EXERCISE DESCRIPTION — Search the entries below for the word "count", then copy each line in which it is found.

INFORMATION SUPPLIED —
****************************************

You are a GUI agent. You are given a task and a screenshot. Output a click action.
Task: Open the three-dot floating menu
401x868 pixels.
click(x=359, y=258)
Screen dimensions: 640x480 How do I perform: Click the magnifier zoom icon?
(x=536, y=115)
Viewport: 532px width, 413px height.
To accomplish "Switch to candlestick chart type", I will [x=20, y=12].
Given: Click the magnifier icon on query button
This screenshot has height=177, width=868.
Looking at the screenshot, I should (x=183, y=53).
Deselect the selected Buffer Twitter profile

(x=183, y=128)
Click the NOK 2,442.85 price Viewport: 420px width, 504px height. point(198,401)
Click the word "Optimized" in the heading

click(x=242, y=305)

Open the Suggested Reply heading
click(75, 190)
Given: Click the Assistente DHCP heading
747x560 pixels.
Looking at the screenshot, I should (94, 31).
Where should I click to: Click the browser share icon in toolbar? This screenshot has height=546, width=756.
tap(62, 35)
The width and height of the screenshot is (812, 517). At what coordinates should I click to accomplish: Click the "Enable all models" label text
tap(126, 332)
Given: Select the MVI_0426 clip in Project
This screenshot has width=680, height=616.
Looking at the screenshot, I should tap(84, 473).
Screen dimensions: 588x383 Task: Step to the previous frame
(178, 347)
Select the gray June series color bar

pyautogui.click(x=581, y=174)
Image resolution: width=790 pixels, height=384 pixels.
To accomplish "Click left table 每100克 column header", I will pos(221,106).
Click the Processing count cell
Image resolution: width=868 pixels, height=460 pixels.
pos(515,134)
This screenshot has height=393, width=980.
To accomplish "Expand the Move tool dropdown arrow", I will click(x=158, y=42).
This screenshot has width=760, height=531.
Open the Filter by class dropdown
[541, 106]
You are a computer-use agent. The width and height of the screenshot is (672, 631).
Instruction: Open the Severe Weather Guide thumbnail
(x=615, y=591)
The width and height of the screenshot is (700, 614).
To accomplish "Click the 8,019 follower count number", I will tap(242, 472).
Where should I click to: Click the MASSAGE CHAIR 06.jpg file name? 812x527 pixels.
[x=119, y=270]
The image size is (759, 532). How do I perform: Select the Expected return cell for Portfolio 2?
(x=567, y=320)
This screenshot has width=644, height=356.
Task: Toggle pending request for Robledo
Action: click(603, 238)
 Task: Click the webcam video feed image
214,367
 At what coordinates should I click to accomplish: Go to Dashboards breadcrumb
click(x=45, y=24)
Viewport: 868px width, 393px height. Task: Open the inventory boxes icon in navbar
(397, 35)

****************************************

PROBLEM SOLUTION —
Click the Processing count cell
To accomplish "Click the 8,019 follower count number", I will tap(242, 472).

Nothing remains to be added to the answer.